Some more forward-thinking financial New Year’s resolutions to attack in 2022 include:
Re-evaluate your health and other insurance elections to confirm you’re protected
Update your beneficiaries on your life insurance, retirement and other financial accounts or within your legal will
Start or increase your college plan savings, whether it’s a 529 plan or other savings vehicle earmarked for your child or grandchild
If you need help identifying the right plans for you and your family, consider working with a certified financial professional. You might also follow financial experts online before working with one more formally.

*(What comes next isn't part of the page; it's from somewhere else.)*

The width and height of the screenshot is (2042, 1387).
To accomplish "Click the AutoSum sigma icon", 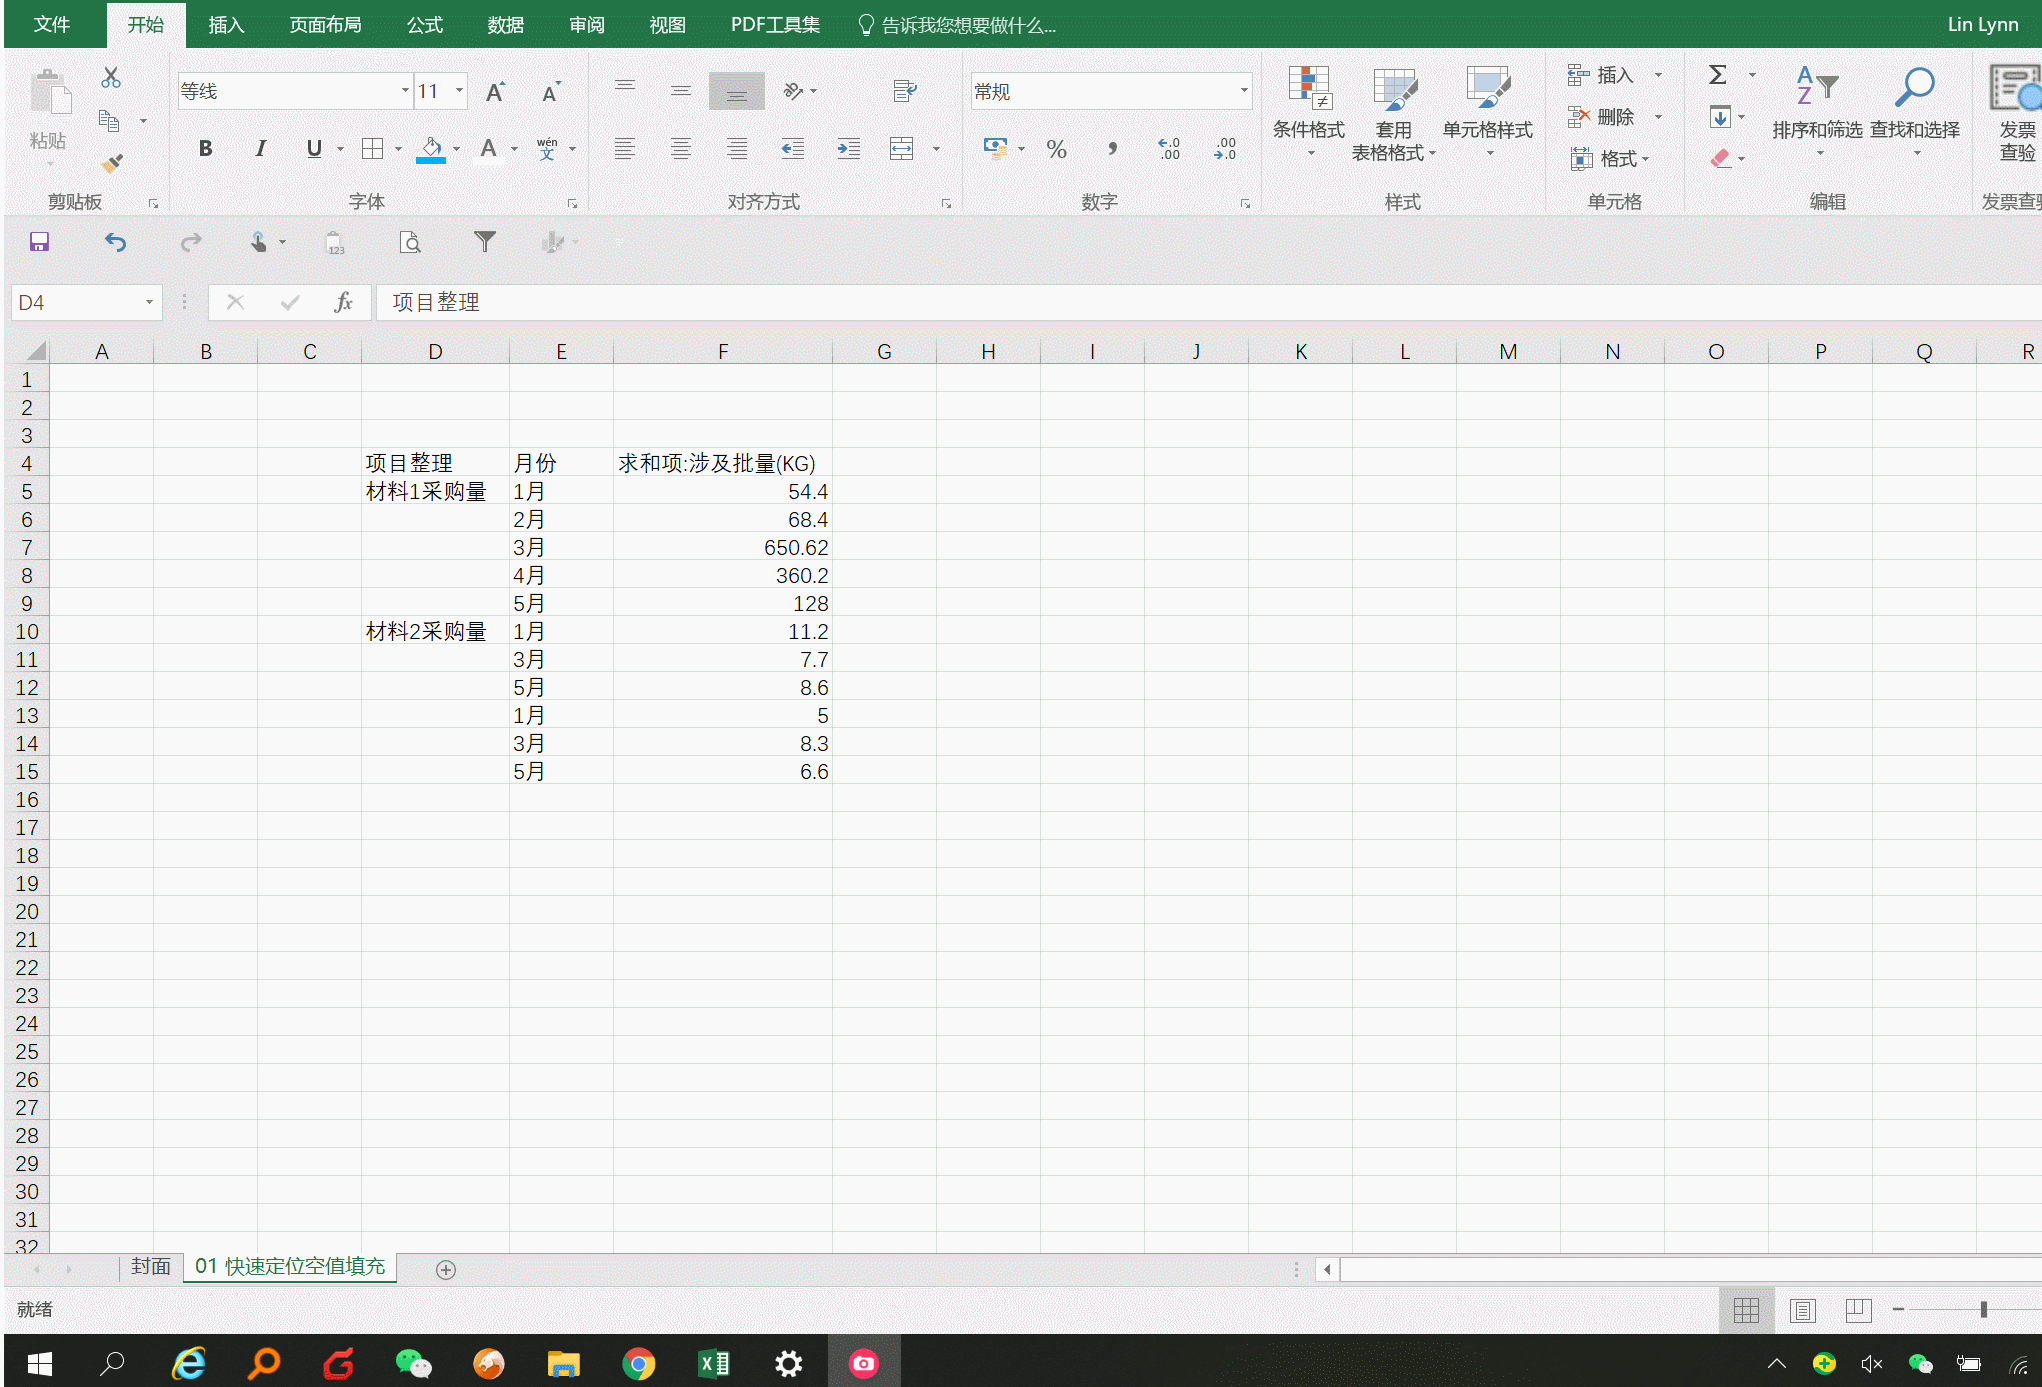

11. Grow your savings with interest
Banks have abysmally low interest rates on their savings accounts — in fact, the national rate on savings accounts is just 0.06%, according to the Federal Deposit Insurance Corp. (FDIC), as of December 2021. Something is better than nothing, but your savings could be working a lot harder for you.
One simple solution is to open a high-yield savings account. As the name implies, this is a savings account that has a higher interest rate for deposits than a traditional savings account. Whereas the typical savings account interest rate can be as low as 0.01%, the rates for high-yield savings accounts can reach up to 0.81%. And with rate hikes expected for 2022, that figure should only increase.
High-yield savings accounts are a popular tool for many consumers because it’s relatively easy to liquidate your savings in case of an emergency, compared with a certificate of deposit or investment account. You can sit back and watch your savings grow without any effort on your part.